■ **WHAT TO PRODUCE**: How many lines in the entries below contain "screenshot"? Answer with the number only.

■ **DATA TO EXAMINE**:
*** Begin section ***
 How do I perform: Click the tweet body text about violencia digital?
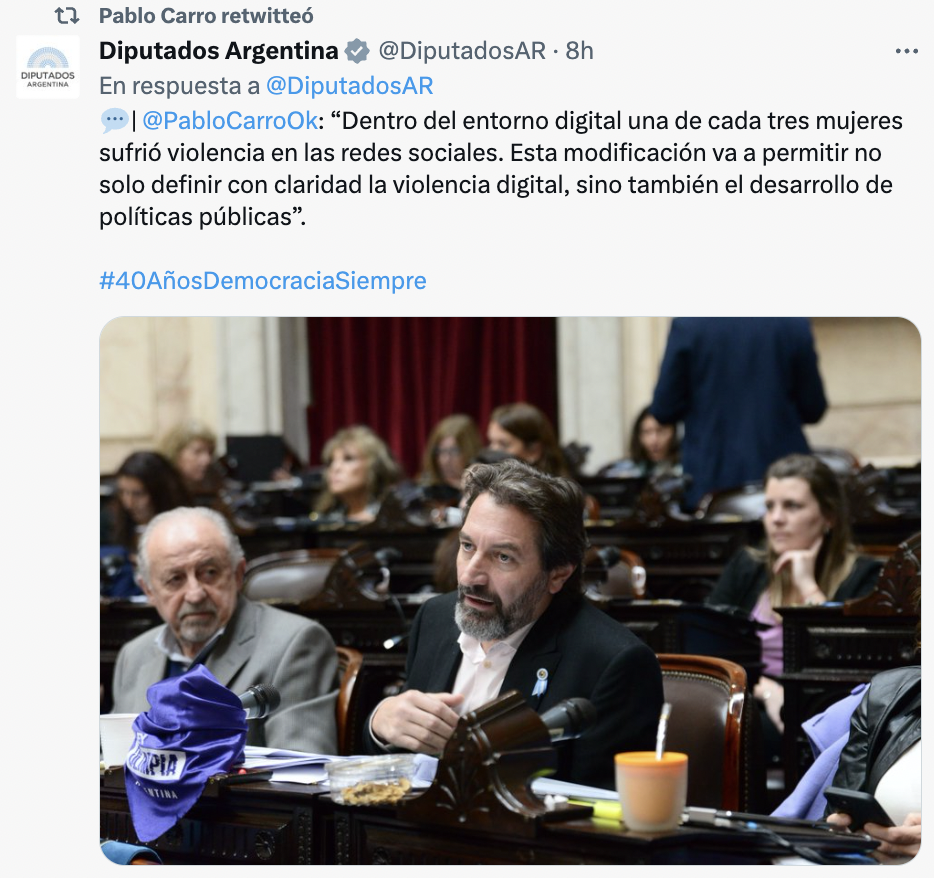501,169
*** End section ***
*** Begin section ***
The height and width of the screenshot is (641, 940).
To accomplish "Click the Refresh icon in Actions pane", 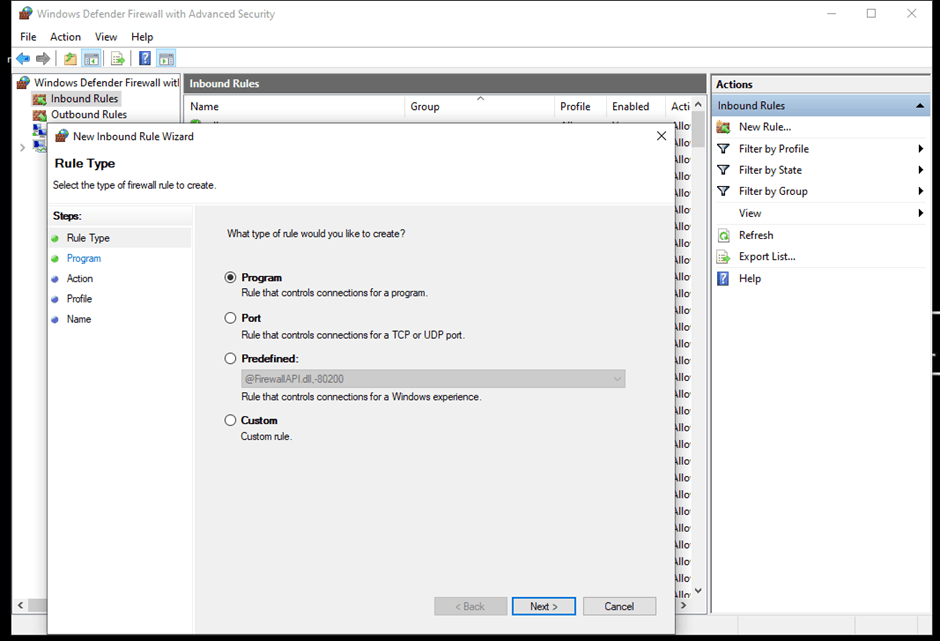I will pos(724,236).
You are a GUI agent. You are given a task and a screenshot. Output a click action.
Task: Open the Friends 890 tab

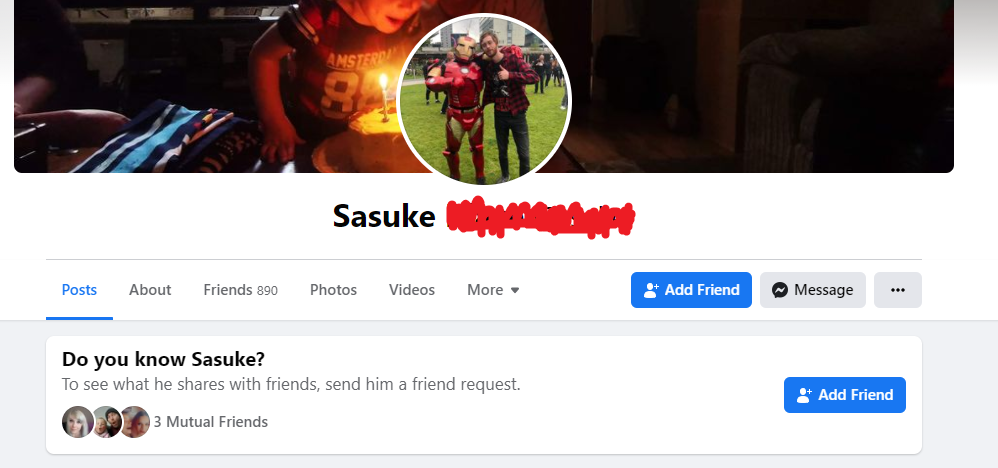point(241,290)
*** End section ***
■ **TASK ANSWER**: 2